Les organismes phares du secteur de la chimie en Rhône-Alpes, Arkema, Rhodia, Suez, le Centre National de la Recherche Scientifique (CNRS) et l’Institut Français du Pétrole (IFP), ont décidé de s’unir, avec le soutien du Grand Lyon, au sein d’un projet de pôle de compétitivité « Chimie-Environnement Lyon Rhône-Alpes ».
Promouvoir la chimie et la rendre attractive…
La chimie et la pétrochimie sont des secteurs clés de l’économie lyonnaise. Ils accueillent des entreprises à ouverture internationale (Arkema est présent dans plus de 40 pays, Rhodia a 23 000 collaborateurs dans le monde) et regroupent 11 000 salariés dans la « vallée de la chimie » située au sud de Lyon.
Fédérer l’ensemble des acteurs de l’économie et de la chimie autour d’un objectif commun…
Ce projet déposé dans le cadre d’un appel à projet lancé par la Délégation à l’Aménagement du territoire et à l’Action Régionale (DATAR) vise à rapprocher le monde de la recherche, publique et privée, de la formation, de la sphère de l’industrie, autour d’un objectif commun. Actuellement dans le « Top 10 » européen de la chimie, le pôle Chimie-Environnement lyonnais souhaiterait, à l’horizon 2015, accéder au « Top 5 ».
Ce pôle est structuré autour de l’association « Axelera », qui regroupe les industriels et centres de recherches fondateurs et vingt autres entreprises. La région Rhône-Alpes est partenaire de même que le Grand Lyon (ce projet figurant parmi ses axes de développement territorial). De nombreuses PME-PMI, des professionnels de la filière, mais aussi des acteurs du monde académique (pôle universitaire de Lyon, Grenoble, St Etienne), ou d’autres collectivités telles que la Métro s’engagent à leur tour dans cette dynamique.
Un projet axé sur le développement d’énergies moins polluantes comme les bio-carburants…
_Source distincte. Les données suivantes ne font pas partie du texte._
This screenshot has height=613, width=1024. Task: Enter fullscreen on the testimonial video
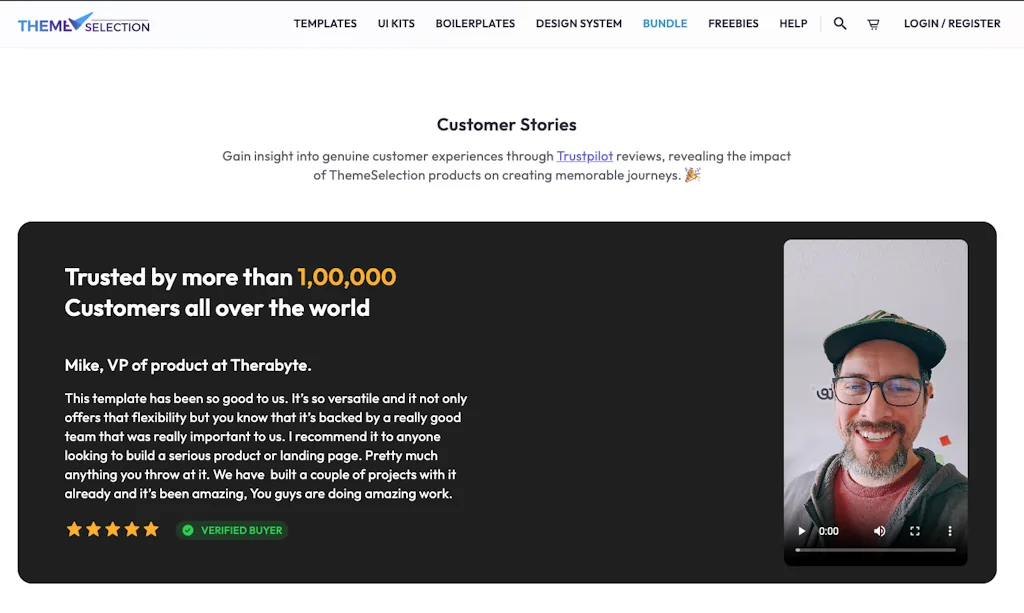click(x=915, y=531)
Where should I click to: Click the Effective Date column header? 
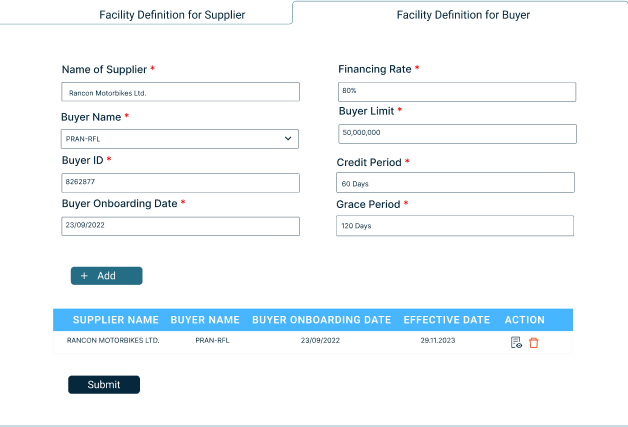tap(447, 320)
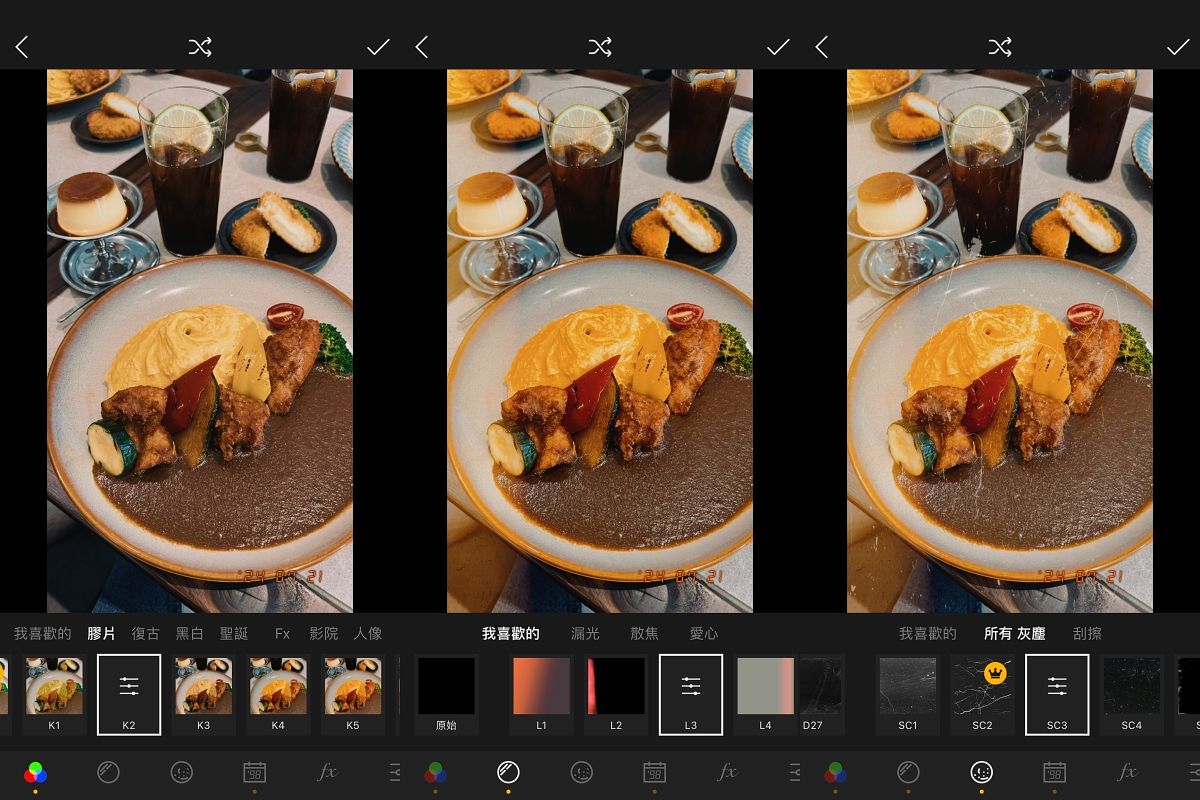Go back using arrow on light leak screen
1200x800 pixels.
coord(422,47)
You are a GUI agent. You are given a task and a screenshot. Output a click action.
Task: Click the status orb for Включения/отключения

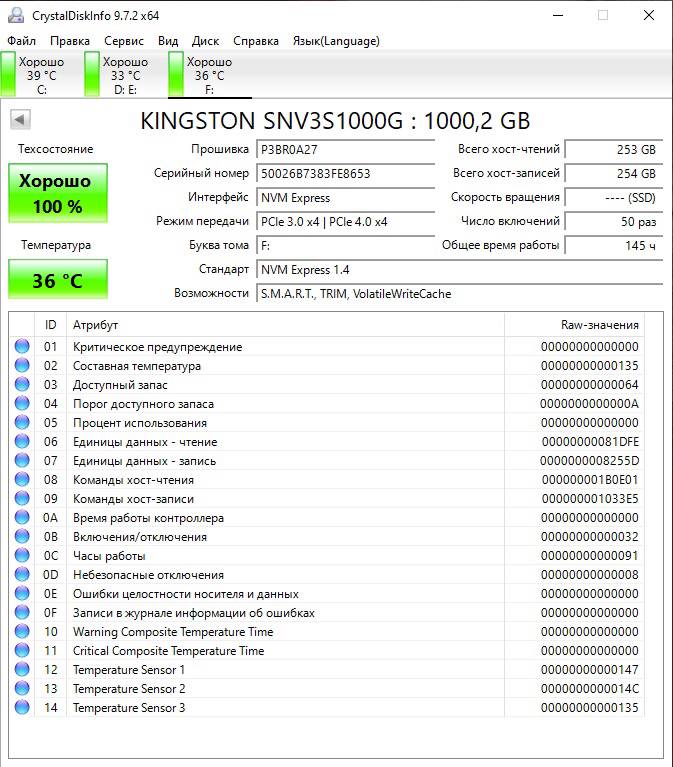22,537
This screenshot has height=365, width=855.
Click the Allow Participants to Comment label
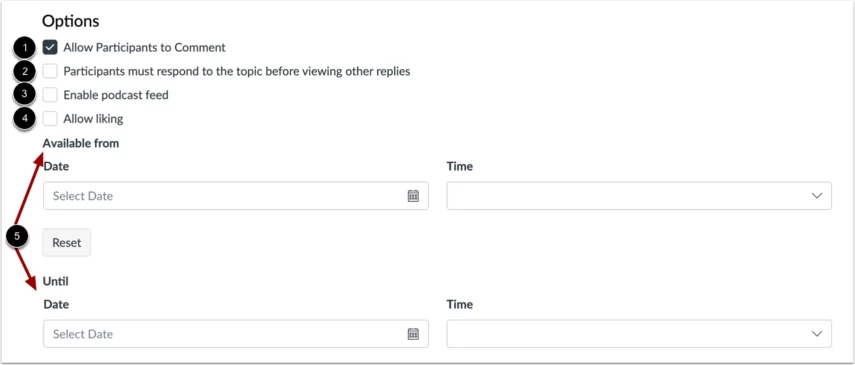(x=144, y=47)
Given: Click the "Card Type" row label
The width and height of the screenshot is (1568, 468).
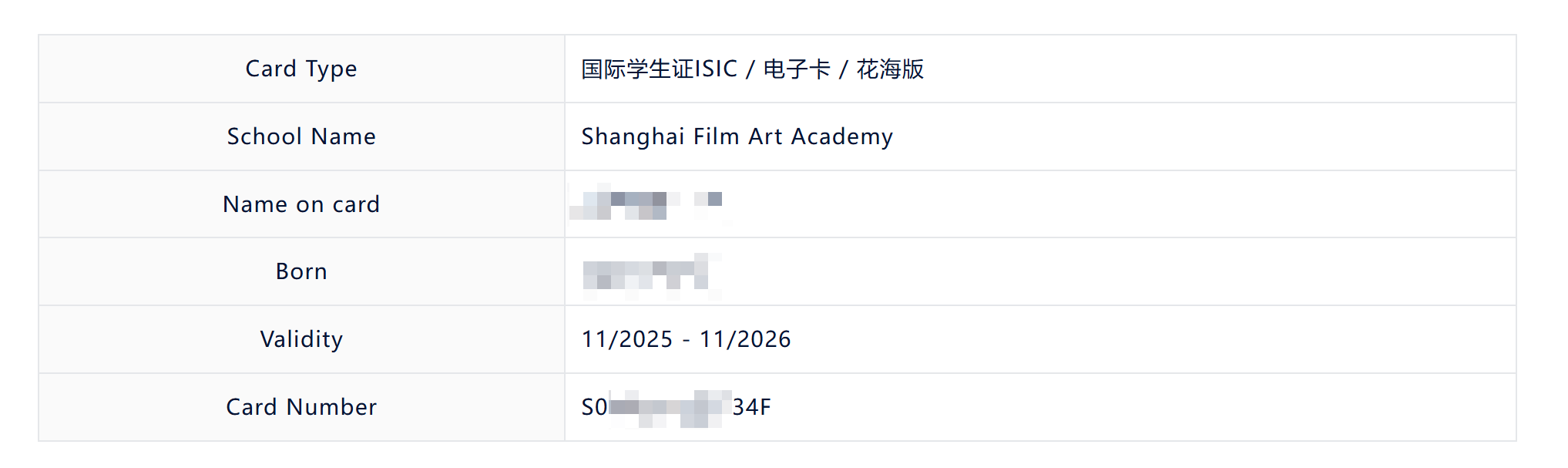Looking at the screenshot, I should [301, 69].
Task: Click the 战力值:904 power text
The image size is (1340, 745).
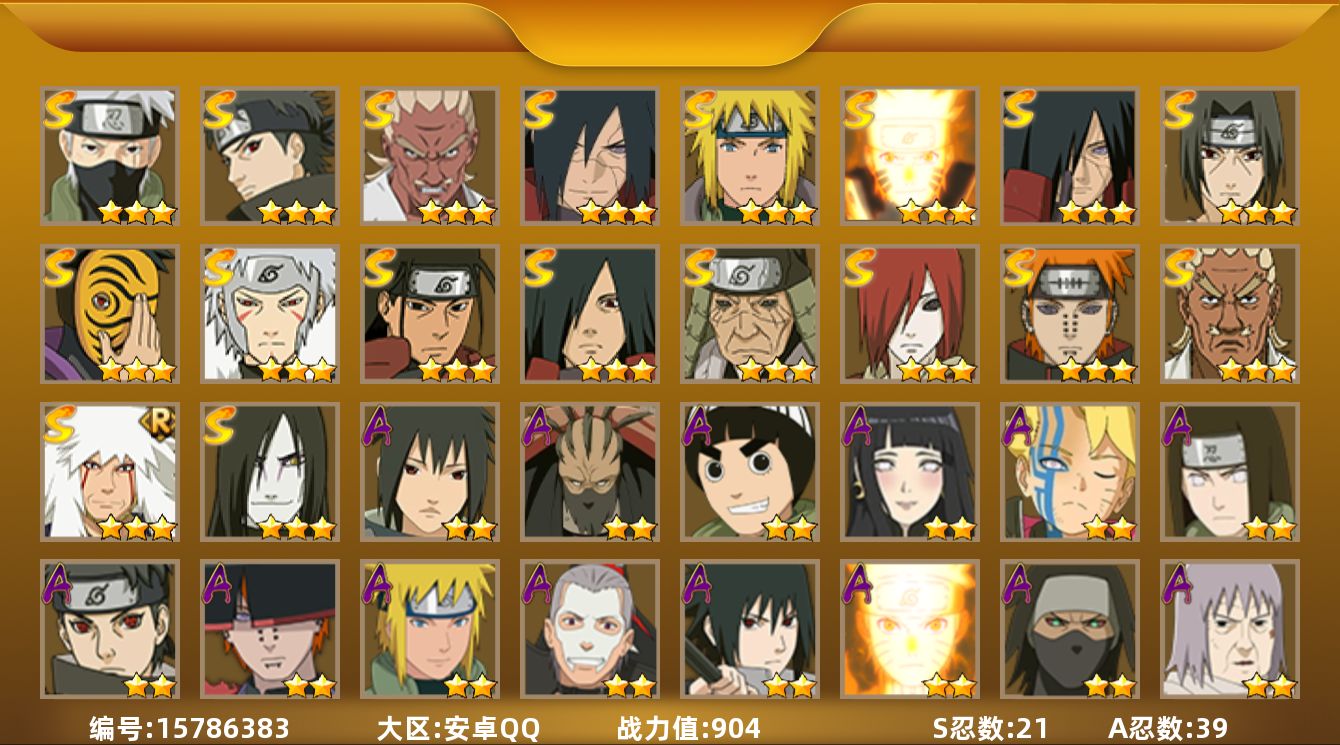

Trois grandes thématiques transversales de travail ont été définies pour ce pôle de compétitivité unique en France : la catalyse (bio-ressources, valorisation des alcanes…), les procédés (traitement de l’eau, maîtrise du risque autour des programmes de développement technologiques…) et les matériaux (mélange de polymères et de procédés associés, surfaces et revêtements fonctionnels). 12 projets de coopération entre industriels et laboratoires ont été définis au total. A titre d’exemple, figurent parmi les trois premiers projets lancés « le traitement de l’eau » (comment traiter et réduire les boues de stations d’épuration et diminuer leurs impacts environnementaux), « l’éco-conception des matériaux » visant à mettre au point des matériaux allégés destinés au transport, avec pour bénéfices un recyclage plus aisé et des économies d'énergie, « les Bio-ressources », (comment substituer ces matières premières renouvelables aux ressources pétrolières pour la chimie).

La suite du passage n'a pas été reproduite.